Critique – Manang Biring


Manang Biring m’a donné l’occasion de découvrir un premier long-métrage en animation philippin, ce qui était pour moi une première dans le cadre du festival international du film d’animation d’Annecy. Le réalisateur Carl Joseph Papa a assuré seul de bout en bout la création de l’histoire de son héroïne avec un budget minimum. Ces conditions de réalisation impliquent l’utilisation de la rotoscopie ce qui est toujours délicat lorsqu’on parle d’animation. Voyons ensemble s’il est possible de trouver l’équilibre entre cette technique et la découverte du récit fort de la fin de Manang.

Manang, une vieille dame fougueuse en phase terminale, a accepté depuis longtemps l’idée de mourir très prochainement à cause d’un cancer du sein de stade 4. Elle reçoit une lettre inattendue d’un être cher dont elle s’était éloignée, qui lui annonce son retour pour Noël.

Manang Biring propose une structure narrative simple organisée autour de la dernière année de vie de son héroïne éponyme. On suit de très près ses humeurs de vieille femme ronchonne mais néanmoins touchante, ainsi que ses tracas du quotidien. Elle fait ainsi des rencontres surprenantes, à l’image d’un jeune voleur qu’elle surprend dans son petit appartement, qui va par la suite devenir son principal acolyte lors de ses balades détendues en ville.

La mise en scène, sans prétention, se rapproche d’un téléfilm qui oscille entre plans larges et de nombreux champs contre champs. Associés à une découpe narrative à la base mensuelle, on a vraiment l’impression de suivre la fin de vie de Manang d’un rythme régulier. Carlos Joseph Papa, le réalisateur, préserve ainsi une intimité entre la vieille femme et le spectateur, ce qui est réussi tant l’interprétation de Erlinda Villalobos est marquante.

Le point fort du film se situe dans les acteurs qui fournissent une interprétation pleine d’expressivité, donnant de la vie à cette situation pourtant tragique. On assiste notamment à une scène à hurler de rire où Manang, son amie Eva et le jeune garçon organisent un casting afin de “recruter” un compagnon pour la vieille femme.

Il y a aussi ce moment délicat où une jeune prospectrice en produits de beauté donne des conseils à Manang, durant laquelle il est difficile de rester de marbre face à tant d’empathie. Cependant, l’esthétique rotoscopée gâche le jeu si juste des protagonistes, car on voit évoluer des silhouettes contrastées de noir et blanc parfois difficilement lisibles. Les différents visages se retrouvent morcelés par des zones blanches créant un vide assez perturbant. C’est d’autant plus dommage lorsque que cela arrive à la volubile Eva et le voleur, dont l’expressivité mérite d’être illustrée par autre chose que l’espace blanc sur lequel se détachent quelques points noirs censés être les yeux et les narines.

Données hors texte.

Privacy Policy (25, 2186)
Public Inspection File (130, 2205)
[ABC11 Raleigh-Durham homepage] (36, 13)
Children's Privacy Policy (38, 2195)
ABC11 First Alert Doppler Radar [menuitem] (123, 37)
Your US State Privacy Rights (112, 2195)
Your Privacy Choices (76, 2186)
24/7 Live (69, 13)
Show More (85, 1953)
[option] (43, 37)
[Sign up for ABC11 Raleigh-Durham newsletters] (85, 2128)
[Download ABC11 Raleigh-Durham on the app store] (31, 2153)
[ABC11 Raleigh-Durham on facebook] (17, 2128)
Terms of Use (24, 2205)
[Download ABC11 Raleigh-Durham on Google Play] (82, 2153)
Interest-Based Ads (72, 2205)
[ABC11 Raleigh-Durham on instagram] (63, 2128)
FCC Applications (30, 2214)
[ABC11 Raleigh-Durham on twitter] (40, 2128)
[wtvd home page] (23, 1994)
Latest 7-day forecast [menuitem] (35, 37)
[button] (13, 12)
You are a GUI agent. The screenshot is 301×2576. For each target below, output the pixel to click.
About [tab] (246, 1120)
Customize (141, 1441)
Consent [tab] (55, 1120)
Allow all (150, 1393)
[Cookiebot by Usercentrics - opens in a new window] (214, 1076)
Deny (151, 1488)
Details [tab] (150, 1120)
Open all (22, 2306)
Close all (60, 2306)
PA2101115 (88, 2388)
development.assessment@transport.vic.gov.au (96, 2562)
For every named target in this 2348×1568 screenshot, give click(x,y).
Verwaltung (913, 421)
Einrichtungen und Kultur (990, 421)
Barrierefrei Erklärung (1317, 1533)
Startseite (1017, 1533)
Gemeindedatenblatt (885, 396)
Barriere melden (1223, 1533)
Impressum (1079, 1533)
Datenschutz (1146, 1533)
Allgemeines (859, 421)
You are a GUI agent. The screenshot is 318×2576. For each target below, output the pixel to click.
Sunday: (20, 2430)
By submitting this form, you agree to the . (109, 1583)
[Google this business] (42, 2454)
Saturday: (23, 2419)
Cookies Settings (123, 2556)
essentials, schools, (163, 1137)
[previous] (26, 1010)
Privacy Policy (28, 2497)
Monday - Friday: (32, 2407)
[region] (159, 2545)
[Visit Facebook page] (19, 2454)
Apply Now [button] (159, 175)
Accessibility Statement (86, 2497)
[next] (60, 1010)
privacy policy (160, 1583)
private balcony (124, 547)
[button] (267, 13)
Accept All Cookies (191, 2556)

On assiste aussi à des visions symboliques de la mort rôdant autour de Manang, représentée par un aigle aux formes évolutives et des évocations puissantes du vide entourant la vieille femme.

Ces occurrences sont réalisées dans une animation limitée à l’aspect crayonné, toujours en noir et blanc, en accord avec le reste du film. On regrette d’ailleurs qu’il y en ai pas plus, tant leur présence apporte signification et consistance à l’histoire.

Manang Biring donne à la fois un point de vue vivant et touchant sur la gestion de la fin de vie mais est handicapé par une rotoscopie maladroite. Ce long-métrage mérite amplement sa place dans cette édition du festival où la part belle est faite aux cheveux gris, entre Louise en hiver pour les longs et Une tête disparaît, Mamie pour les courts.